The equations of sides $$AB$$ and $$AC$$ of a triangle $$ABC$$ are $$(\lambda + 1)x + \lambda y = 4$$ and $$\lambda x + (1 - \lambda)y + \lambda = 0$$ respectively. Its vertex $$A$$ is on the $$y$$-axis and its orthocentre is $$(1, 2)$$. The length of the tangent from the point $$C$$ to the part of the parabola $$y^2 = 6x$$ in the first quadrant is

Line $$AB$$: $$(\lambda+1)x + \lambda y = 4$$

Line $$AC$$: $$\lambda x + (1-\lambda)y + \lambda = 0$$

Since vertex $$A$$ lies on the y-axis, we set $$x = 0$$: 

From $$AB$$: $$\lambda y = 4 \implies y = \frac{4}{\lambda}$$

From $$AC$$: $$(1-\lambda)y + \lambda = 0 \implies y = \frac{\lambda}{\lambda - 1}$$

$$\frac{4}{\lambda} = \frac{\lambda}{\lambda - 1}$$

$$4\lambda - 4 = \lambda^2 \implies \lambda^2 - 4\lambda + 4 = 0 \implies (\lambda - 2)^2 = 0 \implies \lambda = 2$$

$$A = (0, 2)$$

Equation of $$AB$$: $$3x + 2y = 4 \implies \text{Slope } m_{AB} = -\frac{3}{2}$$

Equation of $$AC$$: $$2x - y + 2 = 0 \implies \text{Slope } m_{AC} = 2$$

Let the orthocenter be $$H(1, 2)$$.

The altitude from vertex $$B$$ passes through $$H(1, 2)$$ and is perpendicular to side $$AC$$.

Since the slope of $$AC$$ is $$2$$, the slope of the altitude $$BH$$ is $$-\frac{1}{2}$$.
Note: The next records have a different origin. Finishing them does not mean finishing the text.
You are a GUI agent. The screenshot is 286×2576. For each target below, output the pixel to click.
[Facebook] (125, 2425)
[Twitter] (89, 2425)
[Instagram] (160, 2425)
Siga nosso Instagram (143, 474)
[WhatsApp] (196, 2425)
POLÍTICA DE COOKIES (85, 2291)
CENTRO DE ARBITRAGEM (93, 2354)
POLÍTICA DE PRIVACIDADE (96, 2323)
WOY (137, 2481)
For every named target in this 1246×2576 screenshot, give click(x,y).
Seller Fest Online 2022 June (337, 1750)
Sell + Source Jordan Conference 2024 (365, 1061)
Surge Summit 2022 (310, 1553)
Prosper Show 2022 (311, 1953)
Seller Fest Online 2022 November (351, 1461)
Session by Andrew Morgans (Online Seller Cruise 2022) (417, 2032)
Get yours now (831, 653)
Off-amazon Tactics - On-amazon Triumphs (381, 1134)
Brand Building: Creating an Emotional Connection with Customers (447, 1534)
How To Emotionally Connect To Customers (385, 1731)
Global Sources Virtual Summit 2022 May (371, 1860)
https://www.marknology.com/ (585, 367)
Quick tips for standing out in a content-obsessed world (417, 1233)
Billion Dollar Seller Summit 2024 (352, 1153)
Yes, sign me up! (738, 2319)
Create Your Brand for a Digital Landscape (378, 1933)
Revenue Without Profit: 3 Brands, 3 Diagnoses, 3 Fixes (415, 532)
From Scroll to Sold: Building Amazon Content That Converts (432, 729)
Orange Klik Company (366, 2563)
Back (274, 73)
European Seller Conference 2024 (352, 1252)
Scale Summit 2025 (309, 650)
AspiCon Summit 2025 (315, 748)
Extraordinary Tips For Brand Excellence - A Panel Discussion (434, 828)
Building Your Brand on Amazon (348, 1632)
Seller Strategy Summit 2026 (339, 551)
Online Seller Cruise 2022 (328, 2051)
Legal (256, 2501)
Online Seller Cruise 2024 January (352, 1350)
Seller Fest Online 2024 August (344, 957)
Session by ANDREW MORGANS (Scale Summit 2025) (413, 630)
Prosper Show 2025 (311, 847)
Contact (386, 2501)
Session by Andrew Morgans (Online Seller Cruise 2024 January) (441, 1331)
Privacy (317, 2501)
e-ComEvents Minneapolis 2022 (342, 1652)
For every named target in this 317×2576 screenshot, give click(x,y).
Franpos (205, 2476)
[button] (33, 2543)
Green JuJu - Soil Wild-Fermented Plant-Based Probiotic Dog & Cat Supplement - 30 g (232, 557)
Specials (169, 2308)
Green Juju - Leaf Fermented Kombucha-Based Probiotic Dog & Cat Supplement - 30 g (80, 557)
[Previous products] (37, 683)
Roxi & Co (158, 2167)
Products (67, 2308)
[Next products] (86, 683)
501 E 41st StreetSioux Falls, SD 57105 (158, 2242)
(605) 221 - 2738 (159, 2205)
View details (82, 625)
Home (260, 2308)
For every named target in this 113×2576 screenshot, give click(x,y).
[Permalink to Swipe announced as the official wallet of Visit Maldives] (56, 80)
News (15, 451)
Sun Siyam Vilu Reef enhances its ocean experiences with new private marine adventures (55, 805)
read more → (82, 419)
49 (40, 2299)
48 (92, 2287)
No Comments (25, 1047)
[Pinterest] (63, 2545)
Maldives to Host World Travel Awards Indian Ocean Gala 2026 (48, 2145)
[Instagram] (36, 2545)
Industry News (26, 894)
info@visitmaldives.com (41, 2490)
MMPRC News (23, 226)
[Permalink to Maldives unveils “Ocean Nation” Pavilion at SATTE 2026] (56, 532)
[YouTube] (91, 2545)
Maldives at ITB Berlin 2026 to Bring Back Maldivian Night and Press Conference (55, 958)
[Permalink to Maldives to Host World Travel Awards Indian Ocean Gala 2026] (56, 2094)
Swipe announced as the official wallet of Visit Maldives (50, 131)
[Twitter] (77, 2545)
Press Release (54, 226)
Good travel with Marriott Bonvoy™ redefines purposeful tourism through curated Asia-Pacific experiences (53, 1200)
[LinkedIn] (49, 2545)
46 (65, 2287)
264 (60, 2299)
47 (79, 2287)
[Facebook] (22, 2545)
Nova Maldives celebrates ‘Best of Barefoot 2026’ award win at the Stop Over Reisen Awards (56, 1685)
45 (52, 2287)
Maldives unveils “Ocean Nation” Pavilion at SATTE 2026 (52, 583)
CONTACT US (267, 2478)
Equation of altitude $$BH$$: $$y - 2 = -\frac{1}{2}(x - 1) \implies x + 2y = 5$$

Vertex $$B$$ is the intersection of side $$AB$$ ($$3x + 2y = 4$$) and altitude $$BH$$ ($$x + 2y = 5$$): $$\implies B = \left(-\frac{1}{2}, \frac{11}{4}\right)$$

Since $$m_{AB} = -\frac{3}{2}$$, the slope of the altitude $$CH$$ is $$\frac{2}{3}$$. Equation of altitude $$CH$$: $$y - 2 = \frac{2}{3}(x - 1) \implies 2x - 3y + 4 = 0$$

Vertex $$C$$ is the intersection of side $$AC$$ ($$2x - y + 2 = 0$$) and altitude $$CH$$ ($$2x - 3y + 4 = 0$$): $$C = \left(-\frac{1}{2}, 1\right)$$

The parabola is $$y^2 = 6x \implies 4a = 6 \implies a = \frac{3}{2}$$

$$y = mx + \frac{a}{m} \implies y = mx + \frac{3}{2m}$$

$$1 = m\left(-\frac{1}{2}\right) + \frac{3}{2m}$$ (Passes through $$C$$)

$$1 = -\frac{m}{2} + \frac{3}{2m}$$

$$2m = -m^2 + 3 \implies m^2 + 2m - 3 = 0$$

$$(m + 3)(m - 1) = 0 \implies m = 1 \quad \text{or} \quad m = -3$$

The point of contact formula is $$\left(\frac{a}{m^2}, \frac{2a}{m}\right) = \left(\frac{3}{2m^2}, \frac{3}{m}\right)$$. For the point to lie in the first quadrant, the y-coordinate must be positive, which means $$m > 0$$. Thus, $$m = 1$$.

$$P = \left(\frac{3}{2(1)^2}, \frac{3}{1}\right) = \left(\frac{3}{2}, 3\right)$$

Length of $$CP$$: $$\text{Length} = \sqrt{\left(\frac{3}{2} - \left(-\frac{1}{2}\right)\right)^2 + (3 - 1)^2}$$

$$\text{Length} = \sqrt{(2)^2 + (2)^2} = \sqrt{4 + 4} = \sqrt{8} = 2\sqrt{2}$$